The task.
Copy out, word for word, the part of the passage on genetic material shared between cousins that starts at "We can also" and ends at "regions are smaller.".

Text under study.

The genomic material you share with your first cousin (on your mother’s side) is the overlapping fragments of genome that both of you have inherited from your shared maternal grandparents. In this next plot I show a simulation of you and your cousin’s genomic material that you both inherited from your shared maternal grandparent. In the third panel I show the overlapping genomic regions in purple. (If you are full first cousins you will also have shared genomic regions from your shared grandfather, not shown here.) These are regions where you and your cousin will have matching genomic material, due to having inherited it “identical by descent” from your shared grandmother:
grandmaternal_contribution_to_1st_cousins
In the cartoon below this is sketched out to show the transmission of the grandparental chromosomes (e.g. chromosome 1) to two cousins, and a stretch of identity by descent (IBD) shared between the cousins is shown:
Slide1
(Note that the two representations do not show the same outcome of transmission, and so do not match up in terms of the shared genomic material. )

The inherent randomness in the transmission of genetic material, and in where recombination events occur, means that the exact number and location of these shared segments is quite random.

We can also look at more distant cousins. For example, consider second cousins who share a great grandmother. Here’s a simulation of 2nd cousins showing the genomic regions they inherited from their shared great grandmother (following the maternal lineage, mother’s mother’s mother), and the overlap in purple in the final panel:
grandmaternal_contribution_to_2nd_cousins
As each of these individual has eight great grandparents, they have inherited less genomic material from their great grandmother than from their grandmother. This material is also broken into shorter blocks as it has been through more generations of recombination. As these individuals inherit less material from their great grandmother there is also less overlapping blocks of “identity by descent” between second cousins than there was between first cousins, and these regions are smaller.

We only have to go back to 4th cousins till it’s quite likely that they share no overlapping autosomal genomic material due to their shared great, great, grandmother. Here’s an example of the material that two fouth cousins inherited from their shared great, great, grandmother:
maternal_contribution_to_4th_cousins
However, by chance they may have some overlapping material inherited from this ancestor. Also you potentially have a reasonably large number of fouth cousins so it is quite likely that you’ll share some genomic material with some of them.

Excerpted data.
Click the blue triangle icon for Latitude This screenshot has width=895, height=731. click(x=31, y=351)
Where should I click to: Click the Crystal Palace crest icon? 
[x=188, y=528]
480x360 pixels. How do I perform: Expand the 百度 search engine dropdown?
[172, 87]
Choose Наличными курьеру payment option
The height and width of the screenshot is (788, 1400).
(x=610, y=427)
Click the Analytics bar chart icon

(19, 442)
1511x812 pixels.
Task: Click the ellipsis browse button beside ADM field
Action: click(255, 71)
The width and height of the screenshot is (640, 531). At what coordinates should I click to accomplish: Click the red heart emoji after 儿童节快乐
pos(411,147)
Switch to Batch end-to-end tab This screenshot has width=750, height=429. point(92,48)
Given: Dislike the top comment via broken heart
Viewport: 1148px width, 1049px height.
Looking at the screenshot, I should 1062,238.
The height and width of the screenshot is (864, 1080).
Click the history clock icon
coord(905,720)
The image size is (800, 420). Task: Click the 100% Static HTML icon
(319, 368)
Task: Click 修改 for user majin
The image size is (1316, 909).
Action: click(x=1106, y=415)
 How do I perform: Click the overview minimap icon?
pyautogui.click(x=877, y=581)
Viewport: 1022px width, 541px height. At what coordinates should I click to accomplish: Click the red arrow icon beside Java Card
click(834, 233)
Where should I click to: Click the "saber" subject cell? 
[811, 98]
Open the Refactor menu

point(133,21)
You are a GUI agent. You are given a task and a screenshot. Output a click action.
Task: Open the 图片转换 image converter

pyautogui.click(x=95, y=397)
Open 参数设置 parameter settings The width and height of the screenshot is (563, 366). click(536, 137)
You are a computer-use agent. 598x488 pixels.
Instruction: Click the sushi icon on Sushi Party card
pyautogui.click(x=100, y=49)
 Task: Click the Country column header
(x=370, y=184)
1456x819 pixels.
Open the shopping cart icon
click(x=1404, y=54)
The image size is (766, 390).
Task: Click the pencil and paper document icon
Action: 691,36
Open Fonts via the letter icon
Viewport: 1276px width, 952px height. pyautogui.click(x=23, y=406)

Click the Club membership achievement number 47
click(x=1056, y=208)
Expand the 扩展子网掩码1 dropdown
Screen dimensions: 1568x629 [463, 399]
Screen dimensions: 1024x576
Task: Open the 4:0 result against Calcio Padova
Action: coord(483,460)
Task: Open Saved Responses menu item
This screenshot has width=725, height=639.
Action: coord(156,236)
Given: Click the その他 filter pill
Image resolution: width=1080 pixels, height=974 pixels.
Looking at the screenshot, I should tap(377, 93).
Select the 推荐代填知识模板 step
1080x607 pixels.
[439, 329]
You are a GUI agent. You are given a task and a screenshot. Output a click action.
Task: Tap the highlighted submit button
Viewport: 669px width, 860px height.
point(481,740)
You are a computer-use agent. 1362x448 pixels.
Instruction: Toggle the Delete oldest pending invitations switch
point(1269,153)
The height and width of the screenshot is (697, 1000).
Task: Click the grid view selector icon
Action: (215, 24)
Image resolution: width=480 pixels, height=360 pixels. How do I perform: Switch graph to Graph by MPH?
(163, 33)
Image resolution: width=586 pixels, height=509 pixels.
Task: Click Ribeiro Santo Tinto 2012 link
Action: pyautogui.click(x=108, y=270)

Response to the task.
We can also look at more distant cousins. For example, consider second cousins who share a great grandmother. Here’s a simulation of 2nd cousins showing the genomic regions they inherited from their shared great grandmother (following the maternal lineage, mother’s mother’s mother), and the overlap in purple in the final panel:
grandmaternal_contribution_to_2nd_cousins
As each of these individual has eight great grandparents, they have inherited less genomic material from their great grandmother than from their grandmother. This material is also broken into shorter blocks as it has been through more generations of recombination. As these individuals inherit less material from their great grandmother there is also less overlapping blocks of “identity by descent” between second cousins than there was between first cousins, and these regions are smaller.